* Work to be completed:
Exactly the lines from the one containing "Refresh the current page" through the final line of the data below, with pictures omitted, make up the answer.

* Working data:

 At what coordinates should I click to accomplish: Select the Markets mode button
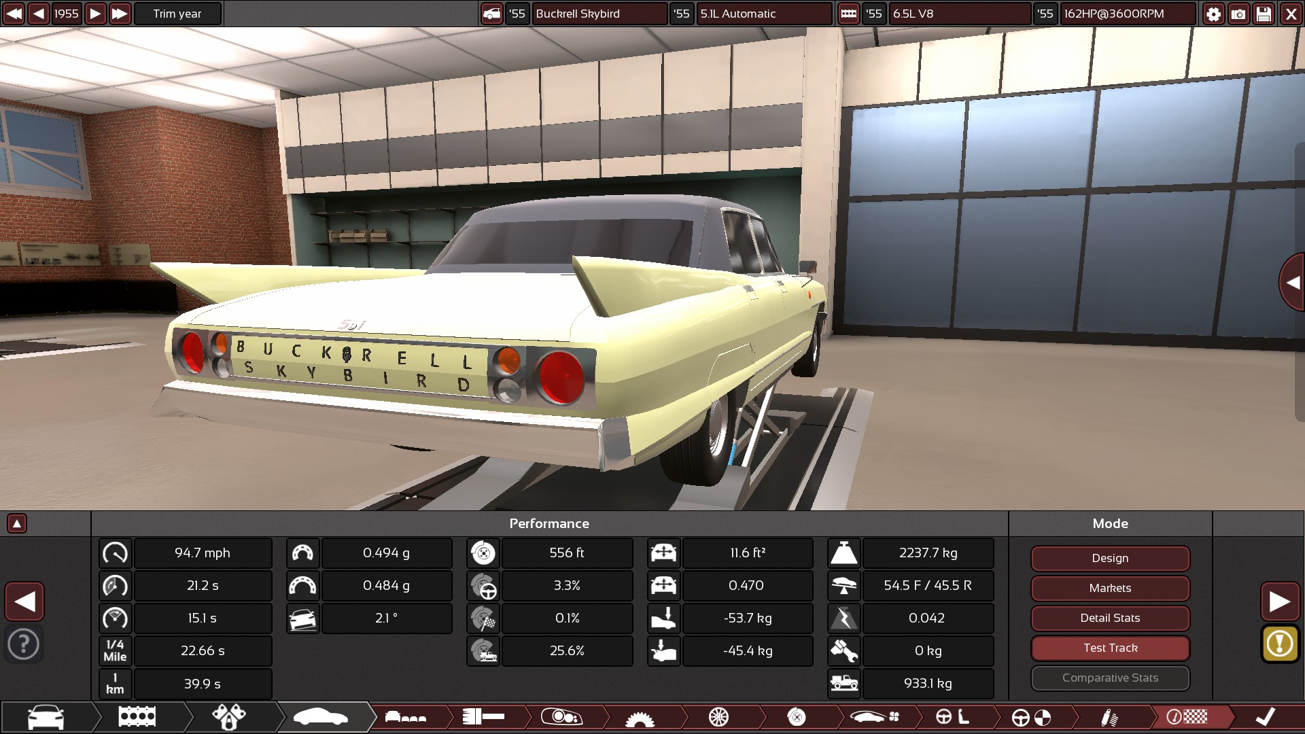(x=1110, y=588)
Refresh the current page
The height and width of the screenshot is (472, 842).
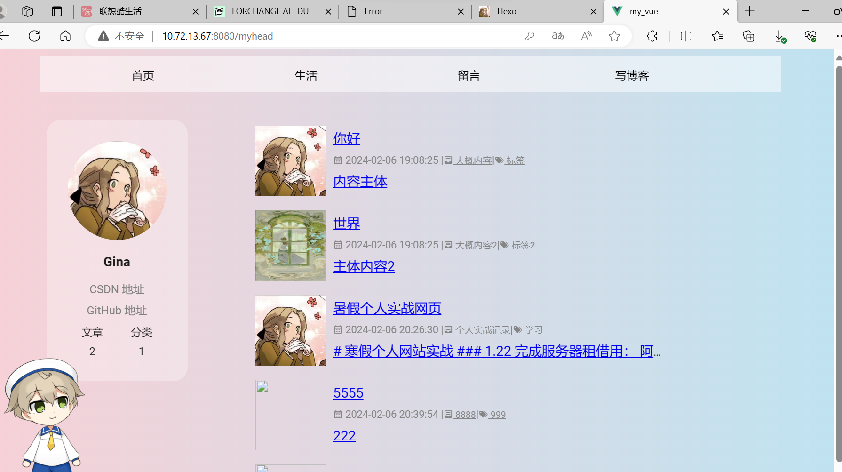coord(34,36)
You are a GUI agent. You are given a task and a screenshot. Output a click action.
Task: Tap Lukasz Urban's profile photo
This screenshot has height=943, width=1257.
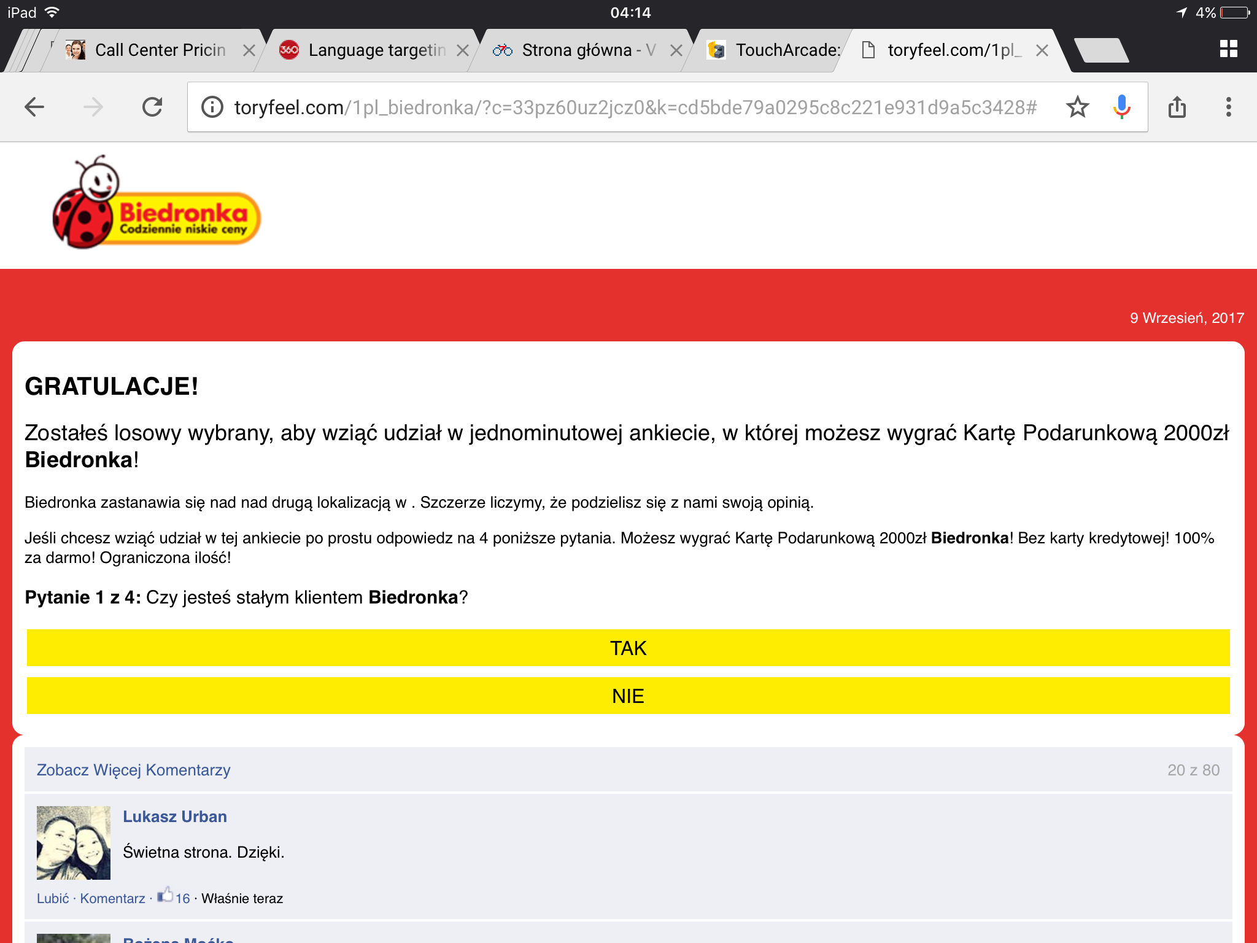74,842
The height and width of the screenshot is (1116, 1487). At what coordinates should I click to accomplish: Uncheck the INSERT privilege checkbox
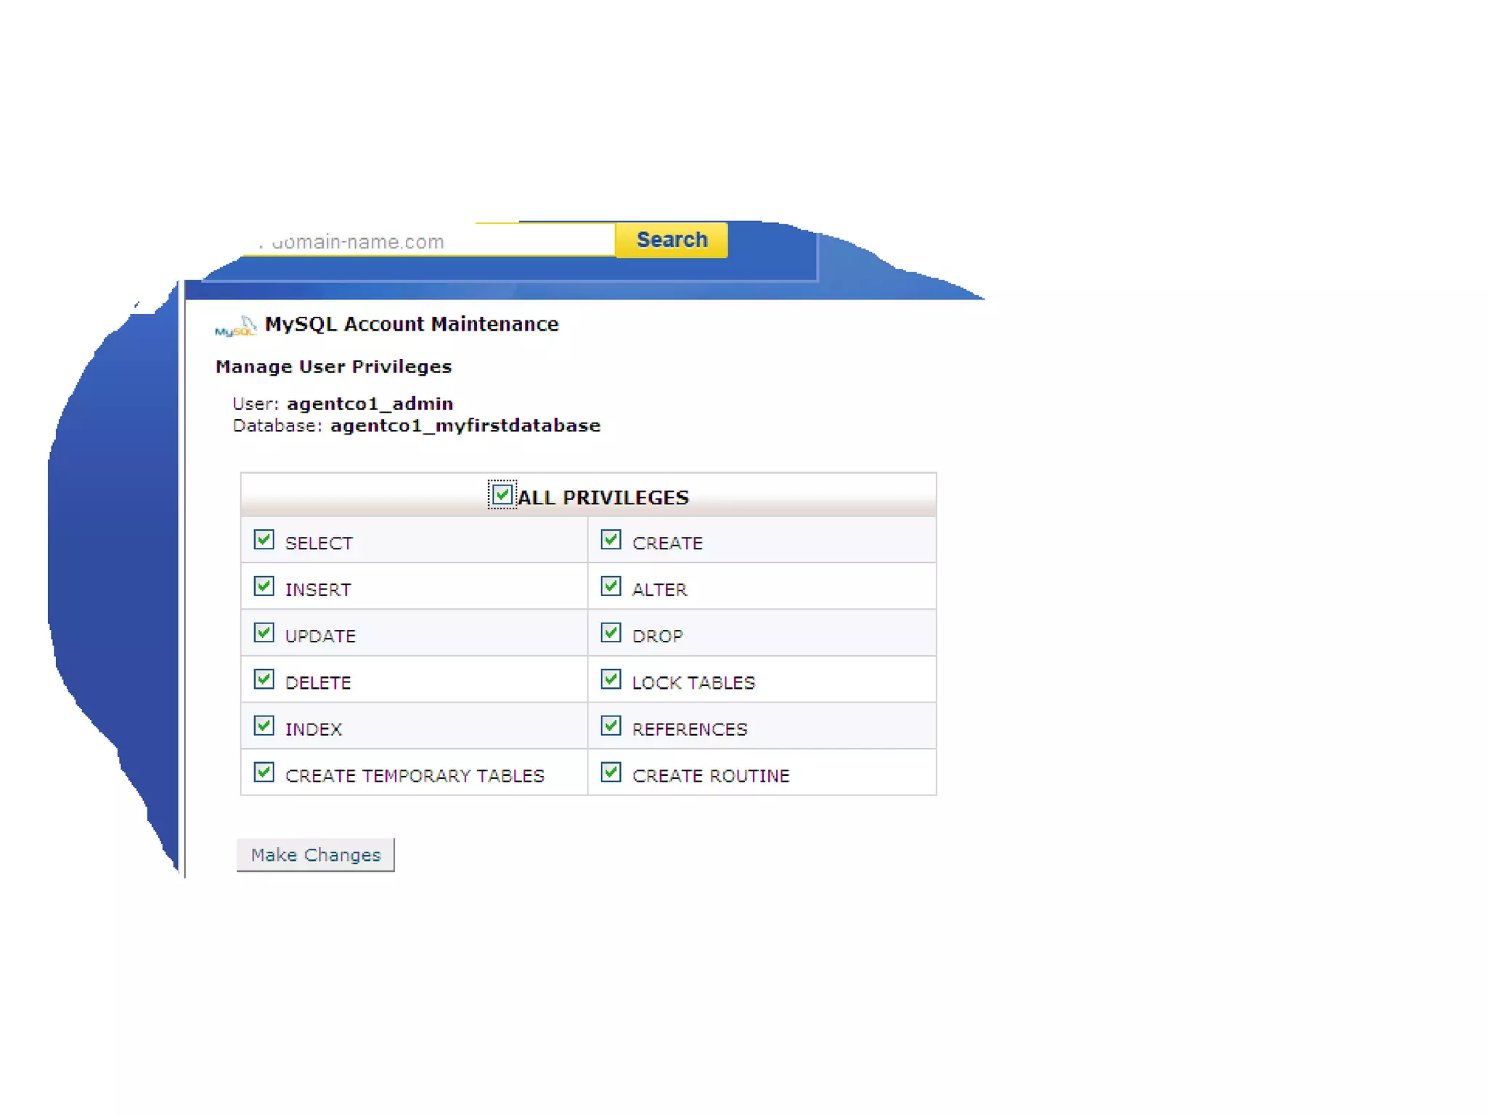pos(264,586)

* Written response:
Refresh the current page
The height and width of the screenshot is (472, 842).
coord(34,36)
You are a GUI agent. You are given a task and a screenshot. Output a click action.
Task: Tap Lukasz Urban's profile photo
This screenshot has height=943, width=1257.
74,842
The height and width of the screenshot is (1116, 1487). At what coordinates should I click to accomplish: Uncheck the INSERT privilege checkbox
pos(264,586)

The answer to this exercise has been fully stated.